Strawbsss · 07/06/2026 12:24

How do you deal with the crying and the pining when you’ve told someone you’re done with a marriage?

We've had a rocky 14 months and I’ve tried to leave a few times. I finally told him enough was enough around 6 weeks ago and up to now, he’s been okay but the last few days he’s crying, begging to me stay, telling me we CAN find the love again and I’m finding it really difficult.

We are still living together and co parenting our kids as neither of us have another place to go.

This is what he did the last few times I said I was done and I just sunk back in to married life because I couldn’t bare the constant crying and pleading.

I do really mean it this time but it’s so hard not to ‘feel sorry’ for him.

I checked out a long time ago but he would stay with me regardless if I had done the worst thing in the world so nothing seems to get through his head. He’s just adamant we can ‘fix’ anything and always looking for a cause of my feelings. I don’t have any other reason other than an accumulation of feelings fading over the months and the realisation I didn’t love him in that way any more.

OP posts:
worldshottestmom · 07/06/2026 13:31

My ex was exactly the same. I just went back to normal countless times, and the abuse went back to normal, too.

What I did the final time I left him while still living together, was just ignore him completely. Radio silence. Blocked him everywhere. Only talk about things absolutely necessarily (goings on with the kids, etc). Only discuss things that you would have to once you do live separately. Act as if you already do live separately. Its hard at times when they get emotional, which is where you HAVE to stay strong. Remember how bad the every day feels when everything is 'normal'. Remember why youre doing this and why it is important. You will never succeed in achieving a better, happier life for yourself and DC if you just give into his fake pleas and fake cries.

You have to fully accept that it is finished to live like this. Also prioritise moving out ASAP. The longer you live together, the harder it will be.
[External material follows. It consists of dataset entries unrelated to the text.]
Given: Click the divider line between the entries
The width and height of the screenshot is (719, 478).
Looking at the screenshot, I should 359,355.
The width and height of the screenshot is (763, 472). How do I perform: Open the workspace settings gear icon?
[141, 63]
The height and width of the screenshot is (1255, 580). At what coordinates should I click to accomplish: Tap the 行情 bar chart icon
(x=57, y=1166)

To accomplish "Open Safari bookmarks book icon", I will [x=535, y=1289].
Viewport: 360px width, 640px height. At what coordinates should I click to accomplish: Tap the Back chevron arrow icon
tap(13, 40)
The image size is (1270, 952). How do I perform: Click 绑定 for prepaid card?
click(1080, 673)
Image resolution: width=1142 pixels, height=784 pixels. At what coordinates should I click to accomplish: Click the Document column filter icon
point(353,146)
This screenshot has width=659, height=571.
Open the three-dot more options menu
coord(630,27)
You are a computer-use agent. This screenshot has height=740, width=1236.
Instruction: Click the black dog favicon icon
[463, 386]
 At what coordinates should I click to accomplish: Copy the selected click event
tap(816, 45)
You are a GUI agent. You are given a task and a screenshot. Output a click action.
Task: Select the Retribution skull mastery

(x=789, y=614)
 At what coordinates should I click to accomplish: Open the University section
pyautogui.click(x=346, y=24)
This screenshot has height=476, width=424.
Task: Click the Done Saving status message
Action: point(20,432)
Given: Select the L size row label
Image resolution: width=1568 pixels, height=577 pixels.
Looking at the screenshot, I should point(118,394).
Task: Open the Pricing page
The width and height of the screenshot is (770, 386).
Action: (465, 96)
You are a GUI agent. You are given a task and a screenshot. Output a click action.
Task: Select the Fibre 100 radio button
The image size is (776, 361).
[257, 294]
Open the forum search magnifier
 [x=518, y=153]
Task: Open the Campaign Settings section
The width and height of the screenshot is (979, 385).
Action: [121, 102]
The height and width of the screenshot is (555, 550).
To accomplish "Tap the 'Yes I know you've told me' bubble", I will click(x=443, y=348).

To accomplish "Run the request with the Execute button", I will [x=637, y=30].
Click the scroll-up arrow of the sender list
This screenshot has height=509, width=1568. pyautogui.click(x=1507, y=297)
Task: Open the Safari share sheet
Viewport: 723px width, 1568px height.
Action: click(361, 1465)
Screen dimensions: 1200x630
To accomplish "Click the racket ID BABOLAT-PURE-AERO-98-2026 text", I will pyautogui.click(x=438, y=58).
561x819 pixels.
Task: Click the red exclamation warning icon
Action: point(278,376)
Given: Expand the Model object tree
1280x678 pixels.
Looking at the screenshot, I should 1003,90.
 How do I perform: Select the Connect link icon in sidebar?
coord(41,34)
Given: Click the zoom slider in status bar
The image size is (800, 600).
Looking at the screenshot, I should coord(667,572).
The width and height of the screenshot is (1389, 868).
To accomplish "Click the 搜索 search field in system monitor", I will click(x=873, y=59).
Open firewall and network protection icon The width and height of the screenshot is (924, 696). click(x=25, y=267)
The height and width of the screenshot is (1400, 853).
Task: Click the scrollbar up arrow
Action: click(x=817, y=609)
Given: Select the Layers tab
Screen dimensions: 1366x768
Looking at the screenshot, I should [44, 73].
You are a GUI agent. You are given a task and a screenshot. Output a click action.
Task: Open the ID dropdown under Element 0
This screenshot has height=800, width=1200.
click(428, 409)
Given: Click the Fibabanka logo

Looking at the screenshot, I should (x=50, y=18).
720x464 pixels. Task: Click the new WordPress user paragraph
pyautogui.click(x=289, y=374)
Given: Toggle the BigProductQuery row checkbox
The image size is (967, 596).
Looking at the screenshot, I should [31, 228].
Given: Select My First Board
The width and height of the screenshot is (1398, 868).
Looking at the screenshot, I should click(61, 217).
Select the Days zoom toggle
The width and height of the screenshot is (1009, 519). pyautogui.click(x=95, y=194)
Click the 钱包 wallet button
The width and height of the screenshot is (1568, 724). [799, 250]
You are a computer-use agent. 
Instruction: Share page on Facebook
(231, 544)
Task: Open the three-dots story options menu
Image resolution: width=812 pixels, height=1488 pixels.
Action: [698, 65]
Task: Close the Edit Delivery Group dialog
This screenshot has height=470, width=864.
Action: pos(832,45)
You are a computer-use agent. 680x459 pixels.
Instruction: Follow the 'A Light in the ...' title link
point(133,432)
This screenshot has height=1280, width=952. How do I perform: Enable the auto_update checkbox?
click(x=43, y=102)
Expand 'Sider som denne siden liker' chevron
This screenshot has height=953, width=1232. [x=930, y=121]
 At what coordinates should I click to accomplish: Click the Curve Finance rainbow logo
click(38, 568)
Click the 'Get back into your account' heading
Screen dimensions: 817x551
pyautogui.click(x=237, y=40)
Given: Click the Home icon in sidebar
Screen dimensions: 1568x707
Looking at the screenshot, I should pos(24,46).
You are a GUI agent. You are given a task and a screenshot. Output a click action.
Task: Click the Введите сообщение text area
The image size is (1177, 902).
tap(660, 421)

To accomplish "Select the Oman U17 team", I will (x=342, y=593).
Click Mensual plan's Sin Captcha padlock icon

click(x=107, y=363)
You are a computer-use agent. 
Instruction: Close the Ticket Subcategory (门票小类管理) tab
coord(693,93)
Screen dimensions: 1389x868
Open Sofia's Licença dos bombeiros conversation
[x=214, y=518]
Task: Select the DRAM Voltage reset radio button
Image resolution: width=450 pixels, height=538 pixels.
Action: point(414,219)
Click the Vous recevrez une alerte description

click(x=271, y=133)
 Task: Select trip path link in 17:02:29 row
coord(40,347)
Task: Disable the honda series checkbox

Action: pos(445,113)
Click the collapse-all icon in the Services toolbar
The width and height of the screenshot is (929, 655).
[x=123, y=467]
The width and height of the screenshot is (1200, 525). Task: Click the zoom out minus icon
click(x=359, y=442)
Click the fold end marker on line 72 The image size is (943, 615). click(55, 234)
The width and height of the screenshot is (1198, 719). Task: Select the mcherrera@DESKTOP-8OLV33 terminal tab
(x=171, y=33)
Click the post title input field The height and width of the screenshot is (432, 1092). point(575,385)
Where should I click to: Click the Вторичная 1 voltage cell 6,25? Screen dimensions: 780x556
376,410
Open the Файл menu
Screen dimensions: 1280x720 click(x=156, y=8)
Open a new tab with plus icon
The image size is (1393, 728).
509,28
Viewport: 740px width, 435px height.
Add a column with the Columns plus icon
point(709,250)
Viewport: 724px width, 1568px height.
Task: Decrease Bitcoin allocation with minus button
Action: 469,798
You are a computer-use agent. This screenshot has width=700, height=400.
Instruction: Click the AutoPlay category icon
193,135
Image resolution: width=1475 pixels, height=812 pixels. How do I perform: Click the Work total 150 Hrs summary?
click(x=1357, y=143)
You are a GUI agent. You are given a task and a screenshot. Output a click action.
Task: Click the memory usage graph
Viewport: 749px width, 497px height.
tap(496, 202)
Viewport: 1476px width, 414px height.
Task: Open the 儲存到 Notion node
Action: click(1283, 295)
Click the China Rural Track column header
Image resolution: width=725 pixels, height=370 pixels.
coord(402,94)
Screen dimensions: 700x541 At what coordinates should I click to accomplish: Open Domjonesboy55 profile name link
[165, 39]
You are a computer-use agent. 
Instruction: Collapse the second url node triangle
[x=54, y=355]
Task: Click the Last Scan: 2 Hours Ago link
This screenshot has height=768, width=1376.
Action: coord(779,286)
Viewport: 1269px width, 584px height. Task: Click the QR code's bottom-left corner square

Just remain strong. Remain adamant, this is it, because it is. You don't need his permission to end a relationship, and you do not need his permission to leave. It's your life. Best of luck

Specialagentblond · 07/06/2026 13:34

Look up grey rock method. It makes you a bit emotionally numb but will get you through.

Strawbsss · 07/06/2026 13:37

Thank you both so much.

It’s awful still having to live together but we really don’t have another choice.

Im really struggling and keep thinking how I could stop all this by just giving in AGAIN but I really, really don’t want this life anymore x

OP posts:
UpDownAllAround1 · 07/06/2026 17:29

Maybe you need to get the formal divorce process underway as will take 6 months anyway. He may move along the grieving process towards acceptance

YoullWorkitOut · 07/06/2026 17:32

Write down a list of the reasons why you want to divorce him and look at it every time he starts

Beetrootsmoothie · 07/06/2026 18:26

You know that phrase, something like 'don't burn yourself putting out someone else's fire' - this is it, you feel you can only get peace by giving in but in that process you damage yourself. He is responsible for his future happiness.